L’analisi dei pazienti affetti da retinopatia diabetica nei suoi differenti stadi, sia nella forma non proliferativa che in quella proliferativa, con o senza edema maculare, correlata ai parametri ottenuti mediante tecniche avanzate di multimodal imaging oculare, ha lo scopo di identificare e mappare i biomarcatori della neurodegenerazione, favorendo lo sviluppo di future terapie mirate e personalizzate per la retinopatia diabetica e altre patologie degenerative. Questo approccio di precisione promette di rivoluzionare il trattamento clinico, permettendo di calibrare gli interventi terapeutici sul profilo molecolare specifico di ogni singolo paziente.

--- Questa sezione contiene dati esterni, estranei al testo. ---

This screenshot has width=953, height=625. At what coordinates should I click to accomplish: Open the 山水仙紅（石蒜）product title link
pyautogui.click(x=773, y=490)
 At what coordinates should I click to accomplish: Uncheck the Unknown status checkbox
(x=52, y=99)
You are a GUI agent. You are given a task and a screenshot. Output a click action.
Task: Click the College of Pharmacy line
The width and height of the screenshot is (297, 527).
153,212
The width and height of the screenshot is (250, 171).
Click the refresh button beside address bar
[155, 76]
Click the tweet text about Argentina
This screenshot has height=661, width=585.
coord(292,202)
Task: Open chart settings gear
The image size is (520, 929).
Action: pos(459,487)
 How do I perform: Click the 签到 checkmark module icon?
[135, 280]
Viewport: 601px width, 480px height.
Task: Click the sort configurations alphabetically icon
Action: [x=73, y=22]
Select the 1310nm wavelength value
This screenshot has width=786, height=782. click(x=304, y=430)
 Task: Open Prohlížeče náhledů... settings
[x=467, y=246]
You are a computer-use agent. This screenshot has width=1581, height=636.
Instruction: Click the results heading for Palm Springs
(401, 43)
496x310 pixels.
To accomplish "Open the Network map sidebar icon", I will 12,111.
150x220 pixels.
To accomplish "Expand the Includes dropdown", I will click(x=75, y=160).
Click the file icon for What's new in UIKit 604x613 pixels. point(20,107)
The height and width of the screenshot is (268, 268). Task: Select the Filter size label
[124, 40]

“Questo – conclude la Dottoressa Varano – rappresenta un importante risultato di una attività multidisciplinare condivisa fra biologi, ingegneri e clinici oftalmologi che rappresenta il legame fra ricerca e assistenza, punto di forza del nostro Istituto di ricovero e cura a carattere scientifico”. Questo modello integrato mette in evidenza come la stretta collaborazione tra diverse competenze scientifiche sia la vera chiave per trasformare le scoperte di laboratorio in trattamenti concreti al letto del paziente, consolidando il ruolo delle strutture di ricerca italiane come baluardo fondamentale per la tutela della salute visiva collettiva.